Records from a data collection
□ □ □ □

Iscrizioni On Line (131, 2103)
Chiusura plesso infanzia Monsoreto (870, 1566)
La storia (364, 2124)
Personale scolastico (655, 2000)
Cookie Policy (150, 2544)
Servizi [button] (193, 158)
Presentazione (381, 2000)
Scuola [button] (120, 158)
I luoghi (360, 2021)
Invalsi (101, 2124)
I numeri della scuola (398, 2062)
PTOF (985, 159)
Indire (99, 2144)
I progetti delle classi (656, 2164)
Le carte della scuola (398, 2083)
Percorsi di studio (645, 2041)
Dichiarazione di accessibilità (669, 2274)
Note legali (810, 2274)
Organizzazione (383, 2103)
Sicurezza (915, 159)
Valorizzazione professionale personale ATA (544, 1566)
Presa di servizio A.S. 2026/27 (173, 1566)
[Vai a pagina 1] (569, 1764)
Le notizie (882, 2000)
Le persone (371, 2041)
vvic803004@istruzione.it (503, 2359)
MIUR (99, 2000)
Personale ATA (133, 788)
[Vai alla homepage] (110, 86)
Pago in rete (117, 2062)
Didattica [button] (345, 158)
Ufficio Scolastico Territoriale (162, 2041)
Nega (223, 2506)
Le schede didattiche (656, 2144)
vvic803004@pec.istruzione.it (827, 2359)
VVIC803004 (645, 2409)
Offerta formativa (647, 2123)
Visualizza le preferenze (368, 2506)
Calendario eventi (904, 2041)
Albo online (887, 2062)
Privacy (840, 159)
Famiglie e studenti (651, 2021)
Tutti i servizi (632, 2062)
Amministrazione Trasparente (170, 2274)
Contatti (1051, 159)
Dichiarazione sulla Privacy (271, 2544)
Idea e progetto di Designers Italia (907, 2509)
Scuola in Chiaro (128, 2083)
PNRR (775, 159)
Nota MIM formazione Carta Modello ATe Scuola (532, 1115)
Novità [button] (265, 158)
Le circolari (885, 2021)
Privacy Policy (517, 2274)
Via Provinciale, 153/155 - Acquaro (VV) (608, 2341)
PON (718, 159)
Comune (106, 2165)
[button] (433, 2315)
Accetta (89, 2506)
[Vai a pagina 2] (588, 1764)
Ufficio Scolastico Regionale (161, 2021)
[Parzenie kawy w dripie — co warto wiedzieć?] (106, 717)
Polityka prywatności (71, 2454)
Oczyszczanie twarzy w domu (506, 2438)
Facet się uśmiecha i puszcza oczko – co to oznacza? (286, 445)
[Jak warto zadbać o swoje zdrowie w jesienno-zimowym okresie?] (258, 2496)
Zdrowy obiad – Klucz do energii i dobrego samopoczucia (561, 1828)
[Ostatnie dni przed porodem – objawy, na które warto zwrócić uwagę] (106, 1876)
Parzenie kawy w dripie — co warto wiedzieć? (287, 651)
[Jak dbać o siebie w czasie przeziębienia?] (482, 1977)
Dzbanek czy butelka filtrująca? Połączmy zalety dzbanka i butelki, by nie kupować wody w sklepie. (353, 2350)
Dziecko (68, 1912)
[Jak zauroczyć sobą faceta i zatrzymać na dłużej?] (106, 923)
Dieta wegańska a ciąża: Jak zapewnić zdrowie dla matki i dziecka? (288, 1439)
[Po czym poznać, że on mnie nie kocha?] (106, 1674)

□ □ □ □

• **Work task**
The lines above, starting at the one with "Oczyszczanie twarzy w domu (506, 2438)" and ending at the one with "Zdrowy obiad –", are the only ones to return, exactly as written.

• **Task solution**
Oczyszczanie twarzy w domu (506, 2438)
Facet się uśmiecha i puszcza oczko – co to oznacza? (286, 445)
[Jak warto zadbać o swoje zdrowie w jesienno-zimowym okresie?] (258, 2496)
Zdrowy obiad – Klucz do energii i dobrego samopoczucia (561, 1828)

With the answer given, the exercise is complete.